Main Stage One
With the slightest adjustment of the pink and purple berry-colored lights, the teeming Denton crowd, prematurely yelped for their Saturday night headlining act, Los Angeles' Local Natives. The night had long been dark, and a young Denton crowd with dogs and bikes and beards had gathered, anxiously anticipating what would be the performance of the night.
With little fanfare, suddenly, the five-piece took the stage, briefly apologized to the audience for the short delay, and launch into "Camera Talk," one of the many intricately arranged offerings from the band's well-received 2010 full-length debut Gorilla Manor.
And that's all it took to get the crowd fully engaged. All eyes remained fixated on Local Natives for the full hour they owned the main stage.
Over the course of that set, the band played musical chairs with their voices and instruments, with vocalists Ryan Hahn, Taylor Rice and Kelcey Ayer taking turns on lead vocals, all the while nailing their multi-part harmonies. Each song sounded as well-practiced as one would expect, given the extensive touring the band has endured over the past year or so. And Denton, one of the band's last stops before returning to Los Angeles for a deserved break, very much reaped the benefits of the band's intensive on-the-job training.
After the band finished its rendition of the Talking Heads' "Warning Signs," and before slowing things down a bit with "Cards & Quarters," Rice addressed the crowd, asking them if they were having a good time. Their response didn't surprise -- they were, as their cheers showed. But it wasn't just the crowd that was having a good time: "I have some joyous news!" Rice shouted out shortly thereafter. "After seeing Reggie Watts, we decided to stay in Denton and hang out!"

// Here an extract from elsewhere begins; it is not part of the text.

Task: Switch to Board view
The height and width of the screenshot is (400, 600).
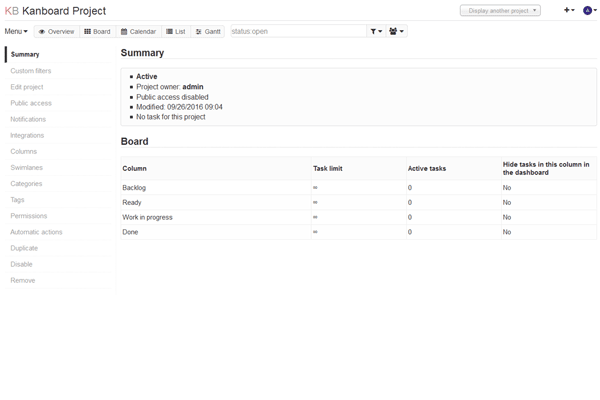Action: 97,31
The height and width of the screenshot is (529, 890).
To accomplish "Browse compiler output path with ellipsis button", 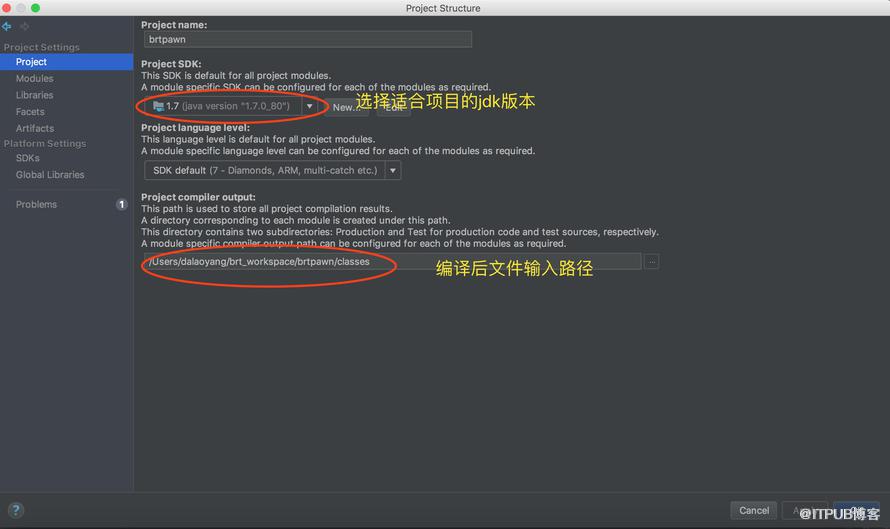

"You can accost us in the streets!" chimed in Ayer. "We can have drinks! It's gonna be good."
Judging by their response, it was the best news the crowd had heard all day. The applause was louder than it had been all night.

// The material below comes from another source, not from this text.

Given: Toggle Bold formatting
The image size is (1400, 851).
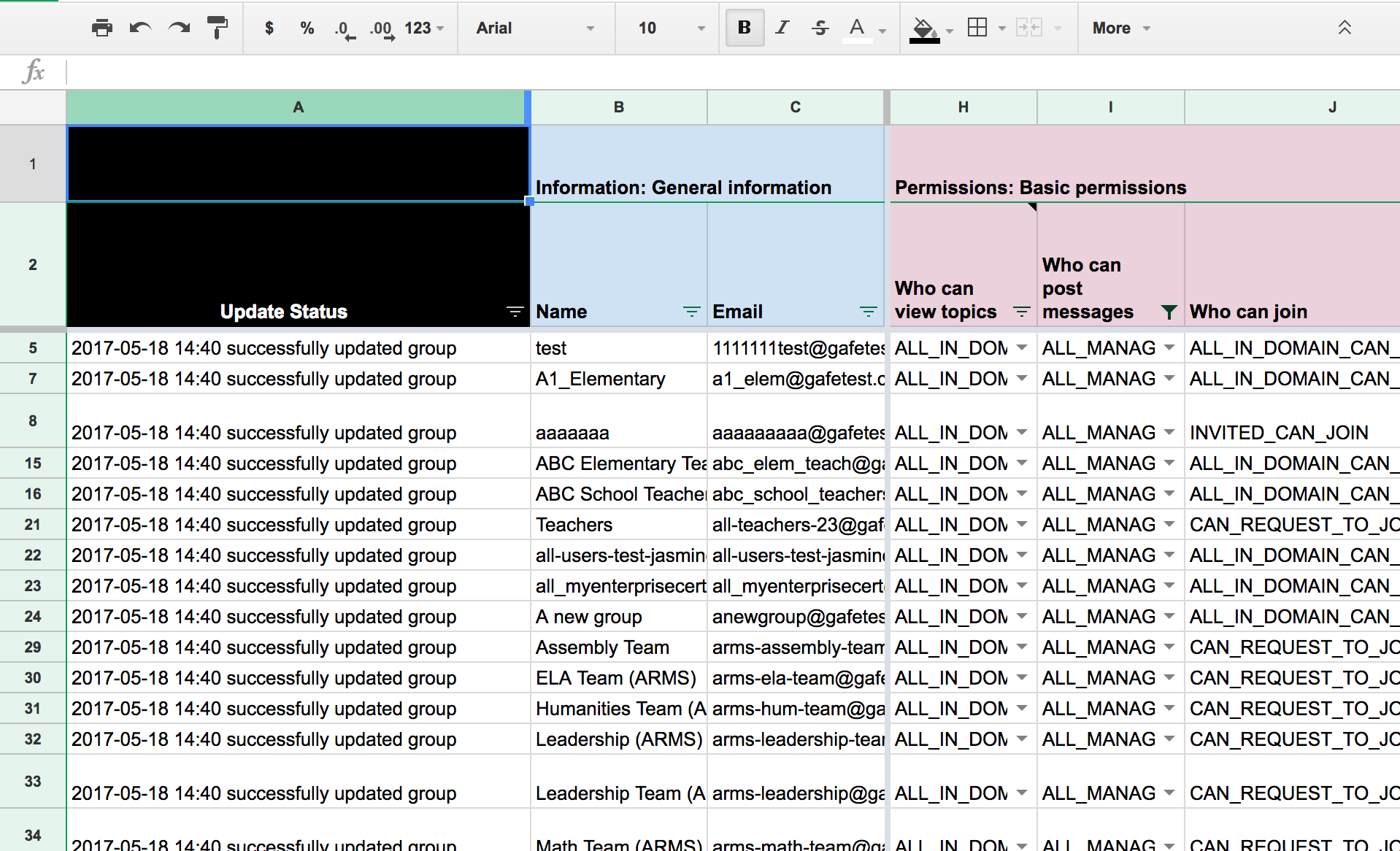Looking at the screenshot, I should [x=745, y=28].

A little later, more good news, this time from Hahn: "While we love it here, we promise not to come back without a new record."
Then it was back to the music, and the band offered up a wistful performance of "Shape Shifter," a song that wouldn't be out of place in Denton act Seryn's catalog.
And, with little warning, the sun-soaked indie rockers' ended just a few moments later. The band exited the stage, offered a simple "good night" and a few waves.
"Have a great night we'll see you after the show," Rice said.
And, true to form, audiences did. Throughout the rest of the night, the band was camped out on Dan's Silverleaf's patio, mingling with their audience.